June 4 – CNBC (Yen Nee Lee): “China has been flexing its geopolitical muscles as countries around the world grapple with the coronavirus pandemic — a reflection of Beijing’s belief that ‘China’s time has come,’ a former U.S. diplomat said… In addition to pressing ahead with a new national security law for Hong Kong, China has toughened its stance on Taiwan — which it considers a wayward province that must be reunited with the mainland. Beijing has also kept up its aggression in the disputed waters of South China Sea and recently, at its border with India. ‘China is being more assertive in pursuing goals that we know that it’s had in a number of decades,’ Robert Daly, director of the Wilson Center’s Kissinger Institute on China and the United States, told CNBC… ‘So clearly, this is an assertion of strength and it reflects a belief that China’s time has come, combined with the fact that this may be seen as a very good opportunity when America seems to have lost interest in global leadership and when there’s distraction from the coronavirus,” he added.”
June 4 – Reuters (Ben Blanchard): “A U.S. warship sailed through the sensitive Taiwan Strait on Thursday, the U.S. and Taiwanese militaries said, on the same day as the 31st anniversary of China’s bloody crackdown on pro-democracy demonstrators in and around Tiananmen Square. China, which considers Taiwan its territory, has been angered by the Trump administration’s stepped-up support for the self-ruled, democratic island, such as more arms sales and nearby U.S. patrols.”
May 31 – Financial Times (Rana Foroohar): “Unfettered globalisation is over. That is not a controversial statement at this point for obvious reasons, from the post-Covid-19 retrenchment of complex international supply chains to the decoupling of the US and China. It’s hard to imagine a reset to the 1990s neoliberal mindset, even if Joe Biden wins the US presidential elections, or if the EU experiences a moment of renewed cohesion in response to the pandemic. The world is more likely to become tripolar — or at least bipolar — with more regionalisation in trade, migration and even capital flows in the future. There are all sorts of reasons for this, some disturbing (rising nationalism) and others benign (a desire for more resilient and inclusive local economies). That begs a question that has been seen as controversial — are we entering a post-dollar world?”

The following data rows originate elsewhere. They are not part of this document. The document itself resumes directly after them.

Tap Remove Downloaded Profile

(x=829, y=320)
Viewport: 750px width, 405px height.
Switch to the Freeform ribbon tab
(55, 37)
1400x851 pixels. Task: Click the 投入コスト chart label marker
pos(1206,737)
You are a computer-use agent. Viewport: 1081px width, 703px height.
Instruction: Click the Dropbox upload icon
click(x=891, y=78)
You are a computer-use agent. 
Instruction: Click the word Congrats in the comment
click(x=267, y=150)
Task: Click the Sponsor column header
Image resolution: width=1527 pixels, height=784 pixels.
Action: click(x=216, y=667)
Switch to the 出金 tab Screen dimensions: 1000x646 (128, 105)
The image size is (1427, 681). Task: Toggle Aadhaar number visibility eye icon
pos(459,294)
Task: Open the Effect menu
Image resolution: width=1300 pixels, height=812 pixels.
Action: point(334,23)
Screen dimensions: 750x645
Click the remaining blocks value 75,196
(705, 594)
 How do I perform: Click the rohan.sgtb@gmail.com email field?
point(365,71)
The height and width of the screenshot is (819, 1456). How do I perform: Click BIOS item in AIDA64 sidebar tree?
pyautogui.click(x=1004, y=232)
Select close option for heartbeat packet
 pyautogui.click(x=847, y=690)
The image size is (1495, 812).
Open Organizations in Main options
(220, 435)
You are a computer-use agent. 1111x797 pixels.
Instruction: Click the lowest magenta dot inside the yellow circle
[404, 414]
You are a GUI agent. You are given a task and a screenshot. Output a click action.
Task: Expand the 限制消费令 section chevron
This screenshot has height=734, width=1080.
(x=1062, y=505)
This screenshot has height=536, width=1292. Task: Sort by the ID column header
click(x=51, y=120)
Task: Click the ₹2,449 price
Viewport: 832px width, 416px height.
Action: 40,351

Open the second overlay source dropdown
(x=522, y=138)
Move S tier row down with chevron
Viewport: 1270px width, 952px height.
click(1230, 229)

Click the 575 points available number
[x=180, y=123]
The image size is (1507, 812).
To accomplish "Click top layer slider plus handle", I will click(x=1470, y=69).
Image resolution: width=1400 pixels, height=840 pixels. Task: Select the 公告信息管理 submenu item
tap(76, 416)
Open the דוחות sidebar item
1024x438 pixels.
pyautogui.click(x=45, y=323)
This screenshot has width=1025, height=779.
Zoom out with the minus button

June 5 – Reuters (Tim Kelly): “China is using the coronavirus as a cover to push territorial claims in the South China Sea through a surge in naval activity meant to intimidate other countries that claim the waters, the commander of U.S. Forces in Japan said… There has been a surge of activity by China in the South China Sea with navy ships, coast guard vessels and a naval militia of fishing boats in harassing vessels in waters claimed by Beijing, said Lieutenant General Kevin Schneider. ‘Through the course of the COVID crisis we saw a surge of maritime activity,” he told Reuters… He said Beijing had also increased its activity in the East China Sea, where it has a territorial dispute with Japan.”